Unter dem Namen Ferrostaal agiert heute die ehemalige Fritz Werner Industrie Ausrüstungs GmbH in Geisenheim. Sie stellt Waffen und Munition für den Kriegseinsatz weltweit her und verkauft diese an jeden zahlenden Despoten. Mehr noch, diese Firma gehört zu den weltweit ganz wenigen Anbietern, die seit Jahrzehnten komplette Rüstungs- und Munitionsfabriken für ihre Kunden konzipieren und aufbauen können Hierdurch werden eventuelle Exportbeschränkungen auf perverseste Art und Weise umgangen: Ist der Verkauf von entsprechenden Waffen oder Munition in eine Region verboten, bietet Fritz Werner/ Ferrostaal ein komfortable Möglichkeit an, das ganze zu umgehen. Sie bauen einfach eine fertige Waffen-Fabrik.

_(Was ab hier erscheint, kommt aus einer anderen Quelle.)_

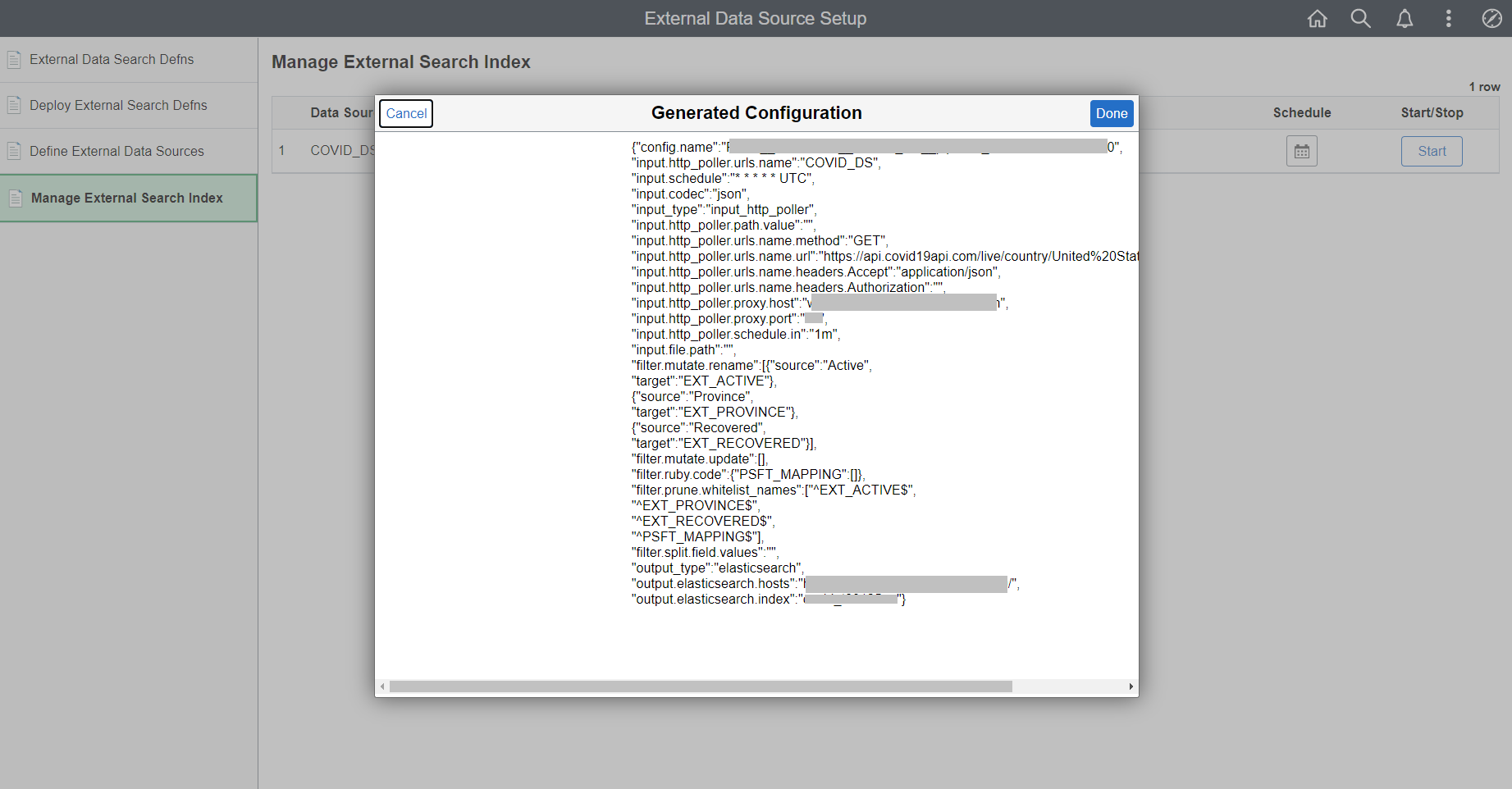Click the Start button for COVID_DS
This screenshot has width=1512, height=789.
tap(1432, 151)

Und schon können sich die Diktaturen der Erde sich die benötigten Kampfstoffe selbst herstellen, um ihre eigene oder andere Bevölkerungen zu unterdrücken, ermorden, zu vernichten.
Wir wissen, Ferrostaal wird dies öffentlich abstreiten. Öffentlich präsentiert sich das Unternehmen als Spezialist für den Maschinen- und Anlagenbau, hauptsächlich tätig in der sogenannten MENA(Middle east /North africa) Region. Natürlich nur im friedlichen Aufbau von Öl und Solaranlagen. Doch glaubt den Lügen der Mörder nicht! In einem komplizierten Firmengeflecht werden die Rüstungsaktivitäten geschickt verschleiert. Heißt die Sparte offiziell Ferrostaal oil, so ist sie doch aktiv mit dem Rüstungsbereich von Rheinmetall verbunden. Das mit Ferrostaal Industrieanlagen GmbH, Essen, betriebene Joint Venture Rheinmetall International Engineering GmbH, Geisenheim (RIE), war dem Unternehmensbereich Defence zugeordnet.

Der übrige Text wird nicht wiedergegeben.